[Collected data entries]
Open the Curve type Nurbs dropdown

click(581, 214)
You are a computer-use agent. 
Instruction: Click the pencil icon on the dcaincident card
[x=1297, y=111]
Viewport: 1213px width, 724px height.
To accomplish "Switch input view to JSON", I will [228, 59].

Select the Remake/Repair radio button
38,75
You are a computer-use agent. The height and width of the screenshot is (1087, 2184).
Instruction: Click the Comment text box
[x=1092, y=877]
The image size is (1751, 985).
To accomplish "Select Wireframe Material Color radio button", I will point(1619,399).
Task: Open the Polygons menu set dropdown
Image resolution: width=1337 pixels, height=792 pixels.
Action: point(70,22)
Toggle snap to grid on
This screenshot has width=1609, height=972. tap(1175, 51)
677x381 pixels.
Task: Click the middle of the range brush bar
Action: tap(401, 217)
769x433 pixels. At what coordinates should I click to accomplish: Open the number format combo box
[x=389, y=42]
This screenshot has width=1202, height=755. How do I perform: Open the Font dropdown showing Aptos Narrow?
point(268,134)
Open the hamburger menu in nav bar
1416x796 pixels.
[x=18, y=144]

What the exercise asks
Give back exactly the lines running from the line that has "Viewport: 1213px width, 724px height." to the end of the entries above.

Response box
Viewport: 1213px width, 724px height.
To accomplish "Switch input view to JSON", I will [228, 59].

Select the Remake/Repair radio button
38,75
You are a computer-use agent. The height and width of the screenshot is (1087, 2184).
Instruction: Click the Comment text box
[x=1092, y=877]
The image size is (1751, 985).
To accomplish "Select Wireframe Material Color radio button", I will point(1619,399).
Task: Open the Polygons menu set dropdown
Image resolution: width=1337 pixels, height=792 pixels.
Action: point(70,22)
Toggle snap to grid on
This screenshot has width=1609, height=972. tap(1175, 51)
677x381 pixels.
Task: Click the middle of the range brush bar
Action: tap(401, 217)
769x433 pixels. At what coordinates should I click to accomplish: Open the number format combo box
[x=389, y=42]
This screenshot has width=1202, height=755. How do I perform: Open the Font dropdown showing Aptos Narrow?
point(268,134)
Open the hamburger menu in nav bar
1416x796 pixels.
[x=18, y=144]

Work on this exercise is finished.